--- START ---

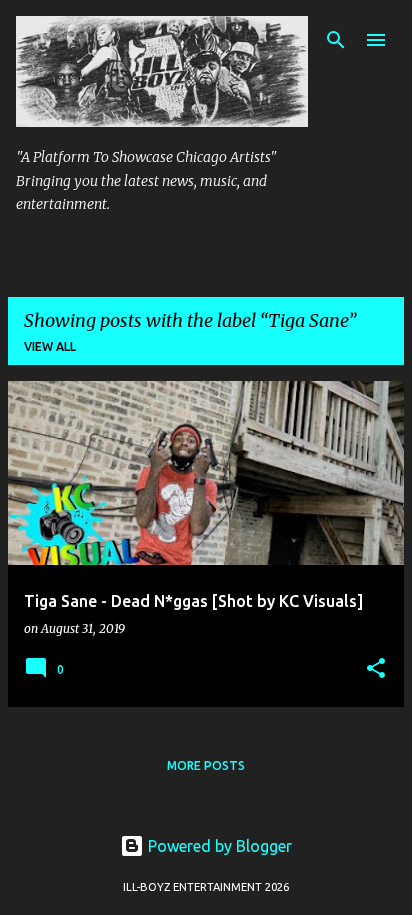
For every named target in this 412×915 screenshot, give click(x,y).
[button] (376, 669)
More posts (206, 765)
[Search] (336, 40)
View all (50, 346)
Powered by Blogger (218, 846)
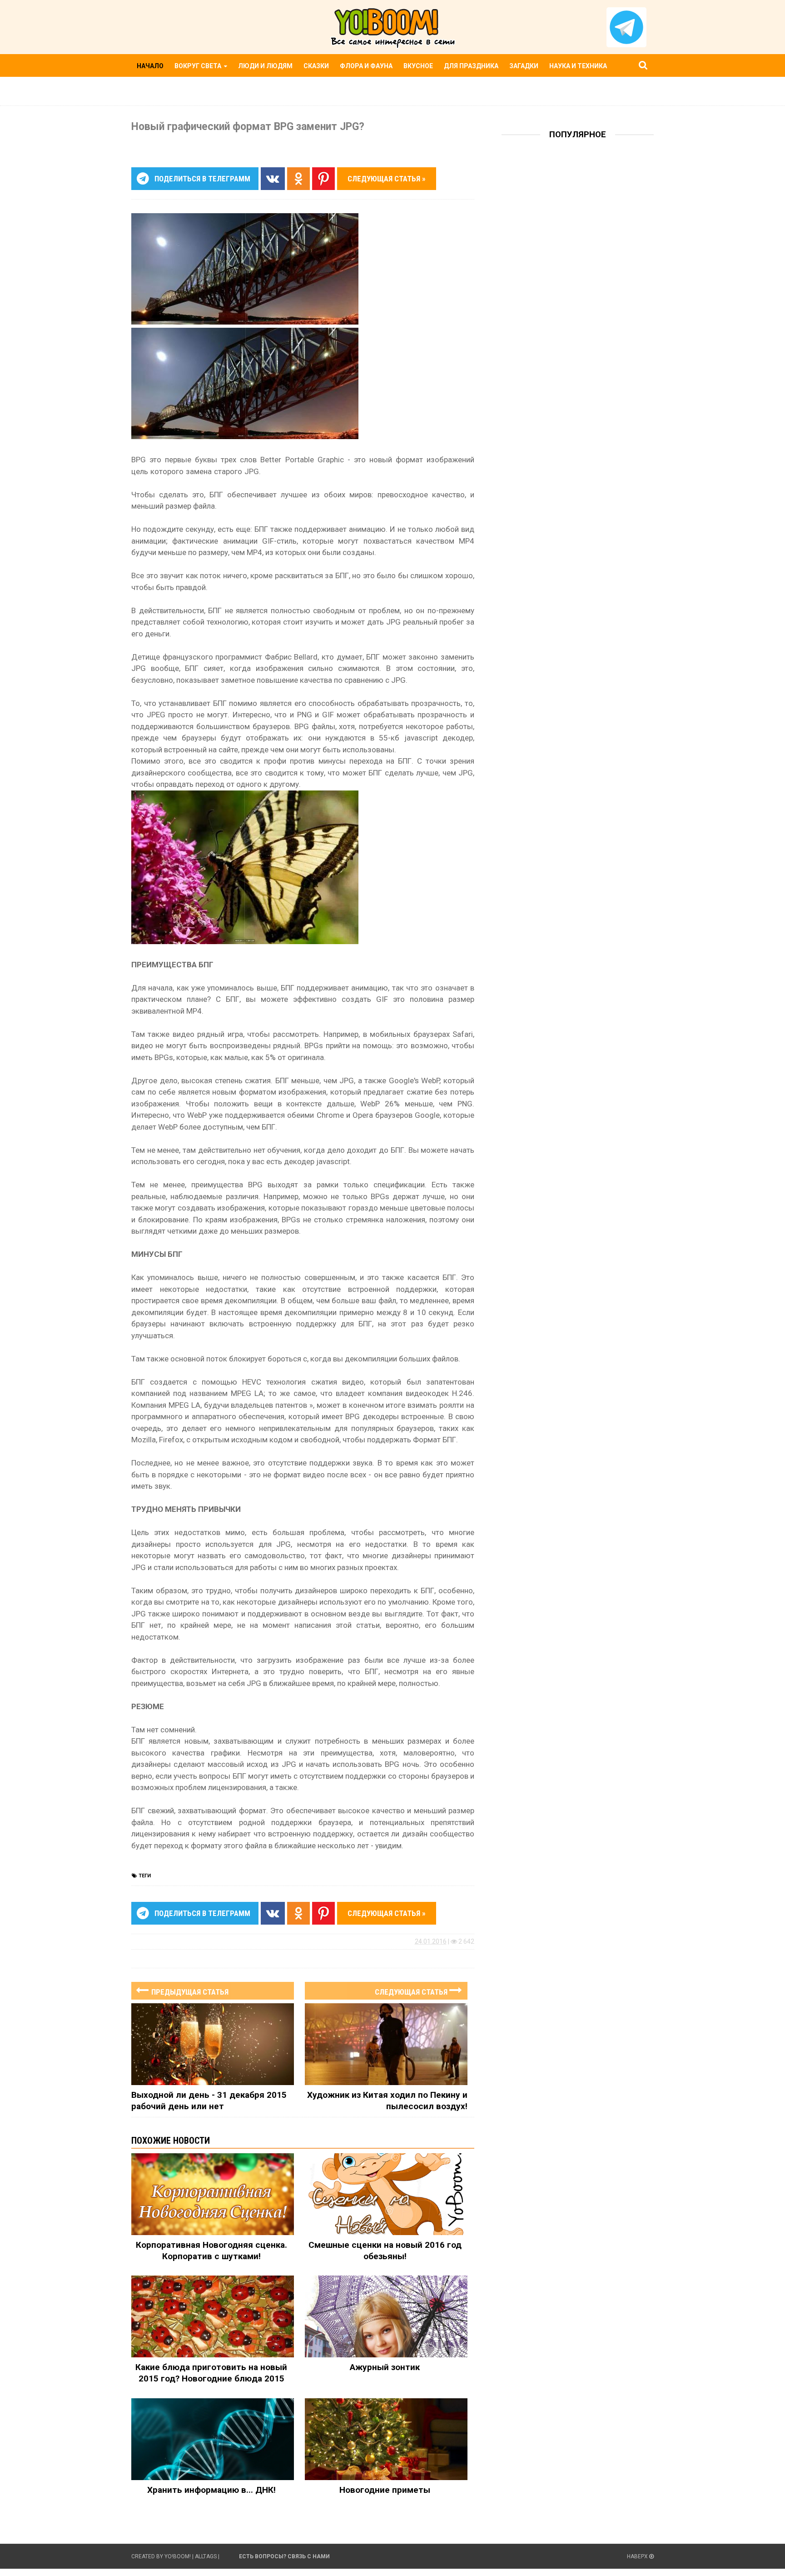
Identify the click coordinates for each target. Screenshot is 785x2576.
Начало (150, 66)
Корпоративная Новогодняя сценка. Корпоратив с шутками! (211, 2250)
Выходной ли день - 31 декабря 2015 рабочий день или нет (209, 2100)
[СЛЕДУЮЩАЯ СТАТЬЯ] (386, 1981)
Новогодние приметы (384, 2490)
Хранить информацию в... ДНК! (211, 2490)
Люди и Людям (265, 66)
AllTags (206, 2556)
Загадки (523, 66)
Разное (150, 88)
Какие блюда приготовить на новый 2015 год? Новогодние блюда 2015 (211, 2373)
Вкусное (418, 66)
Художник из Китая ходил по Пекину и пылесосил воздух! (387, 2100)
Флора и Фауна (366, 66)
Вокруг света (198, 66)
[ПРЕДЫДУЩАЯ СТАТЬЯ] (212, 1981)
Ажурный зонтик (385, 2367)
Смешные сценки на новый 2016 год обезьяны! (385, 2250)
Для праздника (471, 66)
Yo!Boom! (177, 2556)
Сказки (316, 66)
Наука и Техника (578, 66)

--- END ---

[DIRECTIONS FOR THIS TASK]: Each line above should be returned exactly as it stands, minus any pictures.

[SOLUTION TO THIS EXERCISE]:
For every named target in this 412×915 screenshot, give click(x,y).
[button] (376, 669)
More posts (206, 765)
[Search] (336, 40)
View all (50, 346)
Powered by Blogger (218, 846)
Identify the click coordinates for each target. Screenshot is 785x2576.
Начало (150, 66)
Корпоративная Новогодняя сценка. Корпоратив с шутками! (211, 2250)
Выходной ли день - 31 декабря 2015 рабочий день или нет (209, 2100)
[СЛЕДУЮЩАЯ СТАТЬЯ] (386, 1981)
Новогодние приметы (384, 2490)
Хранить информацию в... ДНК! (211, 2490)
Люди и Людям (265, 66)
AllTags (206, 2556)
Загадки (523, 66)
Разное (150, 88)
Какие блюда приготовить на новый 2015 год? Новогодние блюда 2015 (211, 2373)
Вкусное (418, 66)
Художник из Китая ходил по Пекину и пылесосил воздух! (387, 2100)
Флора и Фауна (366, 66)
Вокруг света (198, 66)
[ПРЕДЫДУЩАЯ СТАТЬЯ] (212, 1981)
Ажурный зонтик (385, 2367)
Смешные сценки на новый 2016 год обезьяны! (385, 2250)
Для праздника (471, 66)
Yo!Boom! (177, 2556)
Сказки (316, 66)
Наука и Техника (578, 66)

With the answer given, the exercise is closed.